The woman's sister told IWPR that whenever Klara had to go to the hospital, she returned as skin and bones, “Her head and clothes are always full of lice.” Kyzyljar hospital patients said they barely survived the last winter. “We were so close to death from hunger,” one said.
IWPR's survey of three hospitals has revealed a catalogue of abuses, many of which our team witnessed personally. While there is relatively little evidence of malicious treatment by staff, it is clear that patients are routinely used for unauthorised labour in hospital grounds and for domestic service. Patients are frequently complicit with these arrangements simply because the standard food is so poor that any alternative is preferable.
Patients have few means of redress, and complaining may prove counterproductive. “Until recently, if a patient in a psychiatric hospital complained about the bad food, the rudeness of the doctors, the disappearance of personal belongings, or the violation of hospital rules, it would be attached to his or her medical record," a staff member at the Centre for Psychiatric Health said. In other words, complaints were used as additional evidence of anxious or aggressive behaviour. No one investigated the cited problems.
Jalalabad rights activist Abdunazar Mamatislamov says it is high time a system was put in place to provide patients with proper care and treatment, since the current provision is so bad that it would "make a healthy person mentally ill”.
Human rights activist Omurzakov agrees, “Kyrgyzstanis should not be so callous towards people with mental disorders and calmly allow their rights to be violated, so that they are forced to feed off dogs and clover.” He wants the issue to become the subject of a serious investigation and national debate.
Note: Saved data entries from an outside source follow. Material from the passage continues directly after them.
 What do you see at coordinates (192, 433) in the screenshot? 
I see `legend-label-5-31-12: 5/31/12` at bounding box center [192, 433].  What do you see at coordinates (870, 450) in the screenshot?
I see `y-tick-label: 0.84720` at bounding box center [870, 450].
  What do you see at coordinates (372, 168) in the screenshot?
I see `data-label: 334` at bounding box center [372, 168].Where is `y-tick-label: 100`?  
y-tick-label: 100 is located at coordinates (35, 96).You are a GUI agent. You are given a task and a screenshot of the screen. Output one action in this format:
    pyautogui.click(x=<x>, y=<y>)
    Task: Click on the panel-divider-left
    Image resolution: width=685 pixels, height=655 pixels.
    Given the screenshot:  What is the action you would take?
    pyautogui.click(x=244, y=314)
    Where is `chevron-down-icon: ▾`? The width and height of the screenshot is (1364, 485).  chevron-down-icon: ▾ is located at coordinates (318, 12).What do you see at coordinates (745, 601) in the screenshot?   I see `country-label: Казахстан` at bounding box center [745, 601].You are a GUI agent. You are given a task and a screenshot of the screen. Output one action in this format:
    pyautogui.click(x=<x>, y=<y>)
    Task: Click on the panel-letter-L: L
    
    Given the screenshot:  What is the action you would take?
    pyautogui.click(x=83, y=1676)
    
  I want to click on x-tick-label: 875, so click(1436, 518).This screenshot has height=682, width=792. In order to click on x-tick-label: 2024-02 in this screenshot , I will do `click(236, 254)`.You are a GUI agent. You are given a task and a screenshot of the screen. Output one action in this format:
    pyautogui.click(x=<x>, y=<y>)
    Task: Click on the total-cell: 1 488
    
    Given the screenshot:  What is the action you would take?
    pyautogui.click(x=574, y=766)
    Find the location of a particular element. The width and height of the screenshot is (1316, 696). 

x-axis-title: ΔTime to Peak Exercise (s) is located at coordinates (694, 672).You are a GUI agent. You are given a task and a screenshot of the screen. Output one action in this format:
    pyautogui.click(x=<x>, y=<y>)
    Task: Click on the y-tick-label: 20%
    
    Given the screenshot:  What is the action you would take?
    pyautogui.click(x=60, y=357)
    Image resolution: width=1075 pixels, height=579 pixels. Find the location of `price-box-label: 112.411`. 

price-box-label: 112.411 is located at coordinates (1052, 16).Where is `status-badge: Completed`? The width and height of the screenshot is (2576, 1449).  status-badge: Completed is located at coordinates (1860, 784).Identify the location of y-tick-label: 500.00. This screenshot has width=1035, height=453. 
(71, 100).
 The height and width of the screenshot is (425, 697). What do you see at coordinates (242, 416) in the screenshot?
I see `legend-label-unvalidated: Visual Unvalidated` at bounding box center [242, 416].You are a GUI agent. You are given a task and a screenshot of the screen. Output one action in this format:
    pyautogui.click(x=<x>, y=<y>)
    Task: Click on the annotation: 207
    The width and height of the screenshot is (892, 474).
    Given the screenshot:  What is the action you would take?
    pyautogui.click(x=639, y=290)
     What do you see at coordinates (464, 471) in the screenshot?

Are there any signs of positive change? The fact that more agencies and NGOs are visiting these institutions is hopeful. Two days after IWPR was at Chymkorgon, the hospital received a visit from lawyer Deborah Dorfman and her colleague Craig Awmiller of the Mental Disability Advocacy Centre, based in Budapest
The visitors gave mixed reviews. “I don’t think that we were able to see the real picture of what is happening in Chymkorgon," Awmiller said. "But we could see the hospital does not offer adequate nutrition and medical coverage”.
Dorfman was more optimistic. “I saw very good relations between medical personnel with patients,” she said. “Despite the hardships and lack of financing, the personnel of the hospital, especially its directors, were very open with us. You can see their willingness to improve the current situation, even with the scant resources available to them.”
The names of all patients have been altered.
Ulugbek Babakulov, Natalia Domagalskaya and Asel Sagynbaeva are IWPR contributors in Bishkek.